> Document section:
_ _ _
Dozens of public housing apartments will get plug-in induction ranges as part of the initiative, which aims to eventually shift 10,000 NYCHA homes off the use of polluting fossil fuel appliances.
The battery induction stoves are pretty neat. You can plug them into a normal 120v outlet instead of needing to rewire. Plus they can be battery backups in the event of power outages.
How long can you run them before they run out of juice, though? I’m not sure I’d want to have “range” (pun intended) anxiety making Thanksgiving dinner.
This one, as an example, has a 5 kWh battery. Having seen it in action it’ll run itself for several hours unplugged. Pretty much indefinitely if charging.
Remember, while induction ranges typically have high power ratings (10+ kW), they aren’t actually running the whole time. They use a decent amount of power for the initial heat up, or if youre running all of the burners on high trying to boil several large pots of water, but realistically that’s not how you use a range.
Once the oven is up to temperature, it just kinda oscillates on and off, using comparatively little energy. Induction burners rarely run on full power because if you’ve ever cooked with induction you know you’ll burn…everything… on high - they can really dump heat into a pan.
_ _ _
> Material provided:
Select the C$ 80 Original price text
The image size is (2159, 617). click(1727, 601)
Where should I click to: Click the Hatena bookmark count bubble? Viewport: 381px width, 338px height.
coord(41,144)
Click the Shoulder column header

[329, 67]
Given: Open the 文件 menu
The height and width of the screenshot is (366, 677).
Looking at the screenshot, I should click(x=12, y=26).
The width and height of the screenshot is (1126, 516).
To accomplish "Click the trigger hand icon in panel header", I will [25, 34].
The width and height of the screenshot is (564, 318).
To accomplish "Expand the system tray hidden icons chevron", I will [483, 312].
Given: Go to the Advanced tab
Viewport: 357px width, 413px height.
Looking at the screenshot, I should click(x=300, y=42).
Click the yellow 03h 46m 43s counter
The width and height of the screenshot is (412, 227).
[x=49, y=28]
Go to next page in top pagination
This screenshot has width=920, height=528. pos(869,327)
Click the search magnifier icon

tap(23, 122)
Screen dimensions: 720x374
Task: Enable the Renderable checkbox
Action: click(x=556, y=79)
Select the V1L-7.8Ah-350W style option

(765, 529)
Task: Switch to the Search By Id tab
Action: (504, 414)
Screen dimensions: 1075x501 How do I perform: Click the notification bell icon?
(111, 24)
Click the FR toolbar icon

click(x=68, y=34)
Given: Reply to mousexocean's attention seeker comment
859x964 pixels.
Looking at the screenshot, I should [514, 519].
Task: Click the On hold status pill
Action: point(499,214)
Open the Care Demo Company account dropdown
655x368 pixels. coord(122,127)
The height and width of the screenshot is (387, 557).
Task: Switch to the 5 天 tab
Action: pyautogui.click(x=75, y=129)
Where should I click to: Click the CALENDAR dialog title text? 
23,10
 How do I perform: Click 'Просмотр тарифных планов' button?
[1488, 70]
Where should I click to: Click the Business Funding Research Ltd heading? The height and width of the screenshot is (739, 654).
_ _ _
> Exercise task: Please answer from the induction stove discussion: what kind of outlet can the battery induction stoves plug into?

> Exercise answer: A normal 120v outlet.